*Records for the exercise*.

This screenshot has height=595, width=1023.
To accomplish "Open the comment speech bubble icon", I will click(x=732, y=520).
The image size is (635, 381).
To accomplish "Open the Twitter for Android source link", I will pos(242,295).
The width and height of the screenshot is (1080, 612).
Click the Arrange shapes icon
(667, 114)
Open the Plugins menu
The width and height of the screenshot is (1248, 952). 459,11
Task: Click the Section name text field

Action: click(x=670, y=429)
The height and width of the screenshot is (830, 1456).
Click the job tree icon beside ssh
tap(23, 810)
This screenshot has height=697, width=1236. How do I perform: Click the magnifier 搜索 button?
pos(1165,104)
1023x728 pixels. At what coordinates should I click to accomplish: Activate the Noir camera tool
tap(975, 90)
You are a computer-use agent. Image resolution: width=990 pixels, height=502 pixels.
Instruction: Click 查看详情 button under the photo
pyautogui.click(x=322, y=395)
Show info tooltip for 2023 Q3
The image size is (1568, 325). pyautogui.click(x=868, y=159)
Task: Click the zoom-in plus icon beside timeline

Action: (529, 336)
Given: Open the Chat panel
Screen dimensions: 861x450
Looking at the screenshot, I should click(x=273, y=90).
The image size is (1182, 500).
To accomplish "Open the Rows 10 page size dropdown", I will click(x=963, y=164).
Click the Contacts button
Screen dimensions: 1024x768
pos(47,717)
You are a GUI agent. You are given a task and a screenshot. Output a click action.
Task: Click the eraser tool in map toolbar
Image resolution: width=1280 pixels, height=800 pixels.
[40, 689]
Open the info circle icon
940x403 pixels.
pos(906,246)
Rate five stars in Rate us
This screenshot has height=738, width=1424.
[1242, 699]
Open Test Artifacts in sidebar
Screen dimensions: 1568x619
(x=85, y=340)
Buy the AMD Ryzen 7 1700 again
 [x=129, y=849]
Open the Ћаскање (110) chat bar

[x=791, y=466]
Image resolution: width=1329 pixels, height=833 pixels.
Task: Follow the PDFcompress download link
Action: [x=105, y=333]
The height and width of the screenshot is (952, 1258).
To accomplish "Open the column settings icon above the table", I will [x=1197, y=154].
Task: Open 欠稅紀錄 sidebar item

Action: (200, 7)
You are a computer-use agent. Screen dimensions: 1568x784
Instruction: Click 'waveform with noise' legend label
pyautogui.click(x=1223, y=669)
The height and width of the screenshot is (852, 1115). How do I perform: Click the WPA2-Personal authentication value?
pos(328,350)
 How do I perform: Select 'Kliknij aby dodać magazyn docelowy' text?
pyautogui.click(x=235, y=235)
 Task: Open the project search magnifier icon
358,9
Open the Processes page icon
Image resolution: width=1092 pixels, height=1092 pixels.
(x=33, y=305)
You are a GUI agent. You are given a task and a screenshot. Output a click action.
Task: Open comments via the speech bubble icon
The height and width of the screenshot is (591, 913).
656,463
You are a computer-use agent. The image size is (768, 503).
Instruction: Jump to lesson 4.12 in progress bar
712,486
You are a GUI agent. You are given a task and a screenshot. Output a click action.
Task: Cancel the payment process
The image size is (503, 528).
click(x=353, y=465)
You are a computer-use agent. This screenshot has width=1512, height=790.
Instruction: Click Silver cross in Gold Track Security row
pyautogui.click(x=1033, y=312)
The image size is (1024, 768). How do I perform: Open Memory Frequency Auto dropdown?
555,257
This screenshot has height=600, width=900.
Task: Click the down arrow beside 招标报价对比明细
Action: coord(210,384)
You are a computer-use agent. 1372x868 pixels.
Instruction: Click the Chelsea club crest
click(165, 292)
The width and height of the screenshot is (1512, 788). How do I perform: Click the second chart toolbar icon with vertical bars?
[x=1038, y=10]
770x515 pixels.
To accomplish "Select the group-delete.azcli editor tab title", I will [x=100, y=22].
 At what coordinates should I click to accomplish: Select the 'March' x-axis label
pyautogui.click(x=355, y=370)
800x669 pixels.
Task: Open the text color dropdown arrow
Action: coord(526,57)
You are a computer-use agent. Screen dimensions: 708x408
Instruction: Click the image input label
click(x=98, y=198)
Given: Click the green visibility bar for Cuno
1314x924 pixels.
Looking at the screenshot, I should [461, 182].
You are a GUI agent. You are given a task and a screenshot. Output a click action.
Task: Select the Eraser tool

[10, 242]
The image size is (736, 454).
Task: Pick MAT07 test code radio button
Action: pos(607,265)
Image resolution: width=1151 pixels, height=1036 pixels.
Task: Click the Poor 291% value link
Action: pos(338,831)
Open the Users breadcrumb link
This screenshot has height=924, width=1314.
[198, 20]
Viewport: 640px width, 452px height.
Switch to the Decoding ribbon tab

*Do this*. Format the entries above, from their first line through the line that contains "The width and height of the screenshot is (1248, 952).", as a Markdown table with the columns Row and Entry line, numbering each row and leaving out blank lines.

*Solution for this task*.
| Row | Entry line |
|---|---|
| 1 | This screenshot has height=595, width=1023. |
| 2 | To accomplish "Open the comment speech bubble icon", I will click(x=732, y=520). |
| 3 | The image size is (635, 381). |
| 4 | To accomplish "Open the Twitter for Android source link", I will pos(242,295). |
| 5 | The width and height of the screenshot is (1080, 612). |
| 6 | Click the Arrange shapes icon |
| 7 | (667, 114) |
| 8 | Open the Plugins menu |
| 9 | The width and height of the screenshot is (1248, 952). 459,11 |